Vá para o “Feicebuíque” – conforme diria o Suassuna oitava maravilha da natura (pra você) -, por que não?… e, lá, John of Forest, escreva como você sabe escrever: sobretudo SOBRE TUDO.







3 Comentários
Eita píula!
Acho, Fernando, que vi mais de um sentido no comentário daquele autor de uma longa “obra completa” internáutica. Não cai bem para um cangaceiro declarado, mas, deixa pra lá…
Ah! Não fiz aproximação entre Nazismo e Cangaço. Esses movimentos do mal e do ódio e da crueldade e do fanatismo se aproximam pela própria natureza.
O que você escreveu sobre – digamos – “cangaço e nazismo” (em termos) só foi interpretado mal por quem estava interessado em interpretar assim, com a única finalidade de torcer o seu raciocínio para o lado mais negro, Lívio.
Olha, esse cara enche o saco. Ele se faz de “bonzinho”, debaixo da boina, vai e volta, tem uma vaidade maior do que a de todo mundo que já apareceu por aqui, e ainda encontra quem — como a doce Ednar — lhe faça uns cafunés, como se fosse um pobre coitado. Na verdade, é uma pessoa de má fé sempre disfarçada daquelas “boas intenções” das quais o inferno ‘tá cheio, lá onde moram Lampião e seu bando de burros enfeitados dos pés à cabeça.

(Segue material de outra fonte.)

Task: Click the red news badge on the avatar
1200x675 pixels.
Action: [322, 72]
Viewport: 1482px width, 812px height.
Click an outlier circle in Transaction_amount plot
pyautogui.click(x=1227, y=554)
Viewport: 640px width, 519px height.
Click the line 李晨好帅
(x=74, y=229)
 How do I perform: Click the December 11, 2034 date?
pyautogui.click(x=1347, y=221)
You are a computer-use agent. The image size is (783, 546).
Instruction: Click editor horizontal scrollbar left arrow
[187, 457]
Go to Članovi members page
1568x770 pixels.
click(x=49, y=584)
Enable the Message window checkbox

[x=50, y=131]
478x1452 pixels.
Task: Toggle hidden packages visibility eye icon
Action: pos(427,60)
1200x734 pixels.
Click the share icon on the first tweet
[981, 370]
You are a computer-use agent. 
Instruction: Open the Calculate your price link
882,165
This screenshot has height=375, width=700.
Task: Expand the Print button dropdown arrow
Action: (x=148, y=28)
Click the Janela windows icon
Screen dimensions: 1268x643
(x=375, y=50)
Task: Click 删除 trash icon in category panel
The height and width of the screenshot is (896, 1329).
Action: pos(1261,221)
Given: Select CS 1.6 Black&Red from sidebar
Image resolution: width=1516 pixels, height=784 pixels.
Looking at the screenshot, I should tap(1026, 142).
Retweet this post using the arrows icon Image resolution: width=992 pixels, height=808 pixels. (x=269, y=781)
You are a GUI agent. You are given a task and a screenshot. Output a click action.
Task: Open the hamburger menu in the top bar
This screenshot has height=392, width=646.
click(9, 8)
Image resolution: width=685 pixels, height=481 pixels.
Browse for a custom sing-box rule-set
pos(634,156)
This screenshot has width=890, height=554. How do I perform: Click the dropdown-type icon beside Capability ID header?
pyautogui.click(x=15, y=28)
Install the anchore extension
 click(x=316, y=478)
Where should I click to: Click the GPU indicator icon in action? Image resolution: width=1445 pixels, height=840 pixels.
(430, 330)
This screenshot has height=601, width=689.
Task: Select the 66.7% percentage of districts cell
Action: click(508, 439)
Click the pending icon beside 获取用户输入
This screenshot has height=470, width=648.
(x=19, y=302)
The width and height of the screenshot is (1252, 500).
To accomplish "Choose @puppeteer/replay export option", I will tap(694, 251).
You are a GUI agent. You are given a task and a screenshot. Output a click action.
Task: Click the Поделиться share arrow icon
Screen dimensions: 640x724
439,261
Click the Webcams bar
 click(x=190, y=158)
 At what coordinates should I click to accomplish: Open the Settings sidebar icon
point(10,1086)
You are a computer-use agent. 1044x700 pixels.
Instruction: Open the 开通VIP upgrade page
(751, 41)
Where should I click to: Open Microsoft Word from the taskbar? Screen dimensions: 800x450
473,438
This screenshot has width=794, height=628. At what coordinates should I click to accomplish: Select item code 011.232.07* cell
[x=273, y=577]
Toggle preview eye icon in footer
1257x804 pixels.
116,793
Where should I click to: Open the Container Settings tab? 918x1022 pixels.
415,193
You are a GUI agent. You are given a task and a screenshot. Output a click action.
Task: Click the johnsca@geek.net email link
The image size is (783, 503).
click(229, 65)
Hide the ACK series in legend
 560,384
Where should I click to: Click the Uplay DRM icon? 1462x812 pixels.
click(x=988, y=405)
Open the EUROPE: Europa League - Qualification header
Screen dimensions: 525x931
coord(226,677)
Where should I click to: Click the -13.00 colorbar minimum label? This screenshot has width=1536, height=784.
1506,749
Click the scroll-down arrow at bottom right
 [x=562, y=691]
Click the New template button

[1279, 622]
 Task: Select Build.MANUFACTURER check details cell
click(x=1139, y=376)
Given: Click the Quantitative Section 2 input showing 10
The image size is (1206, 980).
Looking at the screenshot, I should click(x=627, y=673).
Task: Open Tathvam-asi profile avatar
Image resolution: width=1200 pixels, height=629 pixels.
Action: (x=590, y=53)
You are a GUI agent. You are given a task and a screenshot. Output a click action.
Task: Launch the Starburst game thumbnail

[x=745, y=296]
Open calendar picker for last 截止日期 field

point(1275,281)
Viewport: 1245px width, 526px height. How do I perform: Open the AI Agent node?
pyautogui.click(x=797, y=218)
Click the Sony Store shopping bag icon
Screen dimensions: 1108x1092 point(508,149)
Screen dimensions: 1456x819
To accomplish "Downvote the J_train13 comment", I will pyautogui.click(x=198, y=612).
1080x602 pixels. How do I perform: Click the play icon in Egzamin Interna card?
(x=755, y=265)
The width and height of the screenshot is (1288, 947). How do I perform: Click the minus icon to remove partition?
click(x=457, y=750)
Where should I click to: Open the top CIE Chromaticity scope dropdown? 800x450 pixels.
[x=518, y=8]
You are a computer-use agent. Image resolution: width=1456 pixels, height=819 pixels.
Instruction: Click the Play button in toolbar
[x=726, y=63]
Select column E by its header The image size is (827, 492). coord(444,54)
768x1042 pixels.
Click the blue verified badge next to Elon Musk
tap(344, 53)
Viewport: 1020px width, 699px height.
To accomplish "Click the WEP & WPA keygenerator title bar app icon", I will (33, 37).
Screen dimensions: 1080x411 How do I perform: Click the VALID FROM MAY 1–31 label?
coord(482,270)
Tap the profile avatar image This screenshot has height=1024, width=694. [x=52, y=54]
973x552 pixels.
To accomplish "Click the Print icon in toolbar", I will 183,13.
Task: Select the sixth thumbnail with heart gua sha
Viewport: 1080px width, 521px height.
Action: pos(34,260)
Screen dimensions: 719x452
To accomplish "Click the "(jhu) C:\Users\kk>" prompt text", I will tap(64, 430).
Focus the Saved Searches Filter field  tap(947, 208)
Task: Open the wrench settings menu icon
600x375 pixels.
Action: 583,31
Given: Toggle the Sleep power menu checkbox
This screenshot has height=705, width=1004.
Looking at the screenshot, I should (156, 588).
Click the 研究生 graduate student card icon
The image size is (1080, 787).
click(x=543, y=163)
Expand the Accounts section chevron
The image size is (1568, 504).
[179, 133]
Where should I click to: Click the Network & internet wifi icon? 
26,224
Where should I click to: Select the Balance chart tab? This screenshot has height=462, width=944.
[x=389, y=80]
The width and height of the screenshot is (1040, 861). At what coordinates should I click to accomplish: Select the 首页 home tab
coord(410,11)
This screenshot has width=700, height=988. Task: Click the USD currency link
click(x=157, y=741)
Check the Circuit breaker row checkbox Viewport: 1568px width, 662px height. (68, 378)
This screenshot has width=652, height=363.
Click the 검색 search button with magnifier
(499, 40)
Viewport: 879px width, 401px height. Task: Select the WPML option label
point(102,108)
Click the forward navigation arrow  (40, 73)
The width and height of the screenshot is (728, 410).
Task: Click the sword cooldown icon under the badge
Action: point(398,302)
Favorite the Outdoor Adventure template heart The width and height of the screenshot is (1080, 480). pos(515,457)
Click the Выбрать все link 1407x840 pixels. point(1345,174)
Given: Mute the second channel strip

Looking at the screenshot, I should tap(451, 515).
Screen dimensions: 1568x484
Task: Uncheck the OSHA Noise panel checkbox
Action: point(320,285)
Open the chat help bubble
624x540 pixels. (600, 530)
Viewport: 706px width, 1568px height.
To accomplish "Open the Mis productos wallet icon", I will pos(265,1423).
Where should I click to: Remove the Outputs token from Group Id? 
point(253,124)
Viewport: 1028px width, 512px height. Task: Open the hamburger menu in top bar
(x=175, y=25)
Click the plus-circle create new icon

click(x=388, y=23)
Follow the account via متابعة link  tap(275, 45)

E encerrando o assunto da “estética do cangaço”: não admira que Angicos tenha sido o que foi, com todo mundo acordando cheio de anéis, moedas, vidrinhos e outras “bornayces” (de Clóvis B — e não de embornal etc) dos nossos “guerreiros do sol” na cara.
Monteiro falou tudo, tudinho. Será que agora clarearam a ideia?